Twelfth Night, Act 3, Scene 1
‘The Play That Goes Wrong’ has had one of the best publicity campaigns I’ve ever seen in theatre. With upside-down adverts, misspellings in newspaper listings and punctuation mistakes on the cast list, it couldn’t help but draw your attention. Marketed as ‘just as funny as ‘Noises Off’ – literally the funniest play I have ever seen – I went along to the Duchess Theatre with a mixture of eager anticipation and terrible dread that it just wouldn’t, couldn’t live up to all the hype.
The comedy starts from the moment you enter the theatre; a harassed techie and over-confident looking actors run or stroll about the stalls, talking to the audience and searching (somewhat frantically) for a Duran Duran CD. Pieces offset and props are still being fixed onto the stage – and of course, the stage manager is already having problems. As soon as the first shelf hits the floor, one can tell exactly how slapstick the play will become.
And I really mean serious slapstick: this is like ‘Fawlty Towers’ on crack. I don’t think one single element of Nigel Hook’s fantastic set remains upright by the end of the performance; and the most amazing thing is that it all falls or stays up at exactly the right time. I have no idea how they do it, but everything looks like an absolute shambles and yet is obviously so perfectly and carefully orchestrated. This is basically reflective of the whole play, actually.
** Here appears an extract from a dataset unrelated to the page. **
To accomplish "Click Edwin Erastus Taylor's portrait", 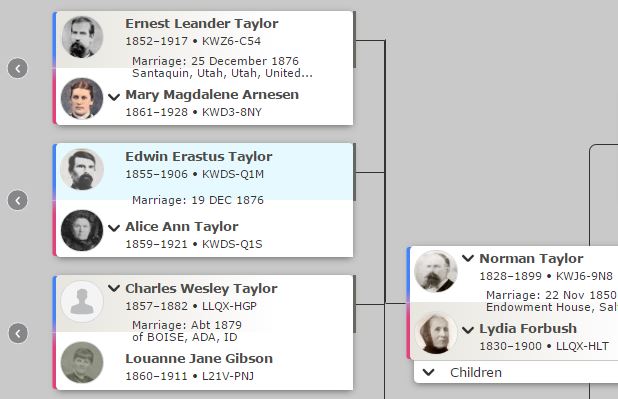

The real action starts with a long welcome speech-cum-apology from Chris, the hapless director of the Cornley Polytechnic Drama Society, played brilliantly by Henry Shields. The laughs start rolling in as he lists the previous, rather less-than-successful productions of this dramatic company; cast shortages gave them “The Lion and the Wardrobe” and “Cat”, whilst difficulties with props led them to: “James and the Peach” and later “James: Where’s my Peach?” A key strength of this play is how quickly they establish that this might have a lot of slapstick humour in it, but there are also some great intelligent, witty gags in there as well. Chris himself is a great character; trying to play the detective with great aplomb despite being gaped gormlessly at by his other, helpless actors, whenever anything goes wrong, we witness his painfully funny breakdown on stage – so agonising, and yet so comical as well.
The other actors are equally hilarious. It’s clear how comfortable they all are being funny in each other’s company – as I found out afterwards in a Q&A, almost all of them attended the same improv. club together, which definitely makes an impact. Although all of them are great, I did have two particular favourites: Dave Hearn as Max was so beautifully naïve – every time the audience clapped or laughed at his part, he would turn to them and smile a lopsided, beatific grin, and even start applauding himself at some points. Max was really a prime example for why the ridiculous characters in this play worked; they are totally incompetent but also somehow loveable, and all with some sort of basis in reality.
Nancy Wallinger as Annie, the nervous Stage Manager, was also very amusing, particularly at the beginning, although it was funny to see her and Sandra (a melodramatic Charlie Russell) fight it out more and more violently to be the leading lady towards the end. And it was an excellent touch that Rob Falconer as Trevor, the long-suffering Techie, had his ‘tech area’ (if that’s what you’d call it?!) visible to the audience the whole time; watching his head-in-hands reactions to everything that happened made everything just that little bit funnier.
The pace of this production is extraordinary, and the amount of energy expended by each and every actor (even including Greg Tannahill, playing the dead body!) is that of a million Duracell bunnies. In fact, after laughing so hard for so long, I think even the audience feel they’ve been for a work-out after seeing ‘The Play That Goes Wrong’. Sometimes the jokes are repeated perhaps once too often, but overall this is farce at its finest. It could never quite live up to ‘Noises Off’ for me, but it came pretty damn close.